* EXTRACTED ENTRIES *
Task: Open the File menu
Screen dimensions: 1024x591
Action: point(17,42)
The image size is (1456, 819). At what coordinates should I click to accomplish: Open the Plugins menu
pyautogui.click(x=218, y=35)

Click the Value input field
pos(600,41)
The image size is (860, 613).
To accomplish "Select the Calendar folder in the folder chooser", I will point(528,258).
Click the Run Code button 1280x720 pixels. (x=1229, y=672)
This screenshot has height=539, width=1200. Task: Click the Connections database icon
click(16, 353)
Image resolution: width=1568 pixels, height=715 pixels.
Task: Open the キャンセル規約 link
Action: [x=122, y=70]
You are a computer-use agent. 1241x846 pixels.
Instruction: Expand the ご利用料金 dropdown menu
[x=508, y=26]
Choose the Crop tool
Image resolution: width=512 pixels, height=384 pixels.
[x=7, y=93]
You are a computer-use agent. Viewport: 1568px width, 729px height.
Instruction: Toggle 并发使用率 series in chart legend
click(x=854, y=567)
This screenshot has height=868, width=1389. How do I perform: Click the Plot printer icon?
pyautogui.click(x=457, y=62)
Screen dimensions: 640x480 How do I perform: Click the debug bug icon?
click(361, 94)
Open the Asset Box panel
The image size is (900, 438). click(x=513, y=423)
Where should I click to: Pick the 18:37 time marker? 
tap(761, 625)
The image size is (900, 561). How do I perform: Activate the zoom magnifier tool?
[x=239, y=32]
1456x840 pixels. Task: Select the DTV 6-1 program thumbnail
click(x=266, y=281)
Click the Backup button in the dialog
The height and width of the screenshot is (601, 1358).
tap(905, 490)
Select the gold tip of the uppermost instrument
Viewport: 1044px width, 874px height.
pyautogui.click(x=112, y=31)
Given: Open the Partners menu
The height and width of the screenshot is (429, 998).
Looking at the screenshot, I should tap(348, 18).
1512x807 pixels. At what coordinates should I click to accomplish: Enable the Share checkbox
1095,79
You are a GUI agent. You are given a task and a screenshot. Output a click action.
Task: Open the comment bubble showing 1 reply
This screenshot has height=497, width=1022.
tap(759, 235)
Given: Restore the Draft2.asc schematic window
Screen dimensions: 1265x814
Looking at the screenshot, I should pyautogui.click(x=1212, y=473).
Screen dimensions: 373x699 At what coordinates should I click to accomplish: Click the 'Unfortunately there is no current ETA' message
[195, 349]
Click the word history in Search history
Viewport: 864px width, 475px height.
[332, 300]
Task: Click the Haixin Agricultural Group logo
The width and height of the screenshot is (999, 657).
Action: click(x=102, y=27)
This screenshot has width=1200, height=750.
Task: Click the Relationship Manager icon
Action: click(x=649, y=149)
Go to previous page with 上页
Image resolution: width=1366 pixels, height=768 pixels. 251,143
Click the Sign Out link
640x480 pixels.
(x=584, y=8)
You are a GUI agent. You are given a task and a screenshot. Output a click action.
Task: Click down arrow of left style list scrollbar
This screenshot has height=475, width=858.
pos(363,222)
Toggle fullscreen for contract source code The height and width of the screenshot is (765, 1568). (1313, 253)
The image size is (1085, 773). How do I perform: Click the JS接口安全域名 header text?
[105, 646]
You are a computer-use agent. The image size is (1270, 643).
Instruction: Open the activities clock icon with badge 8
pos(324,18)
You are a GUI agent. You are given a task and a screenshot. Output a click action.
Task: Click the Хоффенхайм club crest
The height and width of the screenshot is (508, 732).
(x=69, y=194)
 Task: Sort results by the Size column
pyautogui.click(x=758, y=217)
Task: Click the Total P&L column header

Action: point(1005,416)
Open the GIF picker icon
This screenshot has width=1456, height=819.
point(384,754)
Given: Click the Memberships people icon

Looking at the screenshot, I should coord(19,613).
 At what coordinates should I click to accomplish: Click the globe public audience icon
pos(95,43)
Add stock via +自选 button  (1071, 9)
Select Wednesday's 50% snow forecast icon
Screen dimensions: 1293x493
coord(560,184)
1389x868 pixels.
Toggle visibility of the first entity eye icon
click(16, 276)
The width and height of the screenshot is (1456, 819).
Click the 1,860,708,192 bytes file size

* EXERCISE BRIEF *
Identify every line in the entries above that contains the string "pixels" and copy each one. Case counts, so uppercase and lowercase letters must match.

* TASK SOLUTION *
Click the Run Code button 1280x720 pixels. (x=1229, y=672)
Image resolution: width=1568 pixels, height=715 pixels.
You are a computer-use agent. 1241x846 pixels.
Image resolution: width=512 pixels, height=384 pixels.
1456x840 pixels. Task: Select the DTV 6-1 program thumbnail
1512x807 pixels. At what coordinates should I click to accomplish: Enable the Share checkbox
Image resolution: width=1366 pixels, height=768 pixels. 251,143
640x480 pixels.
1389x868 pixels.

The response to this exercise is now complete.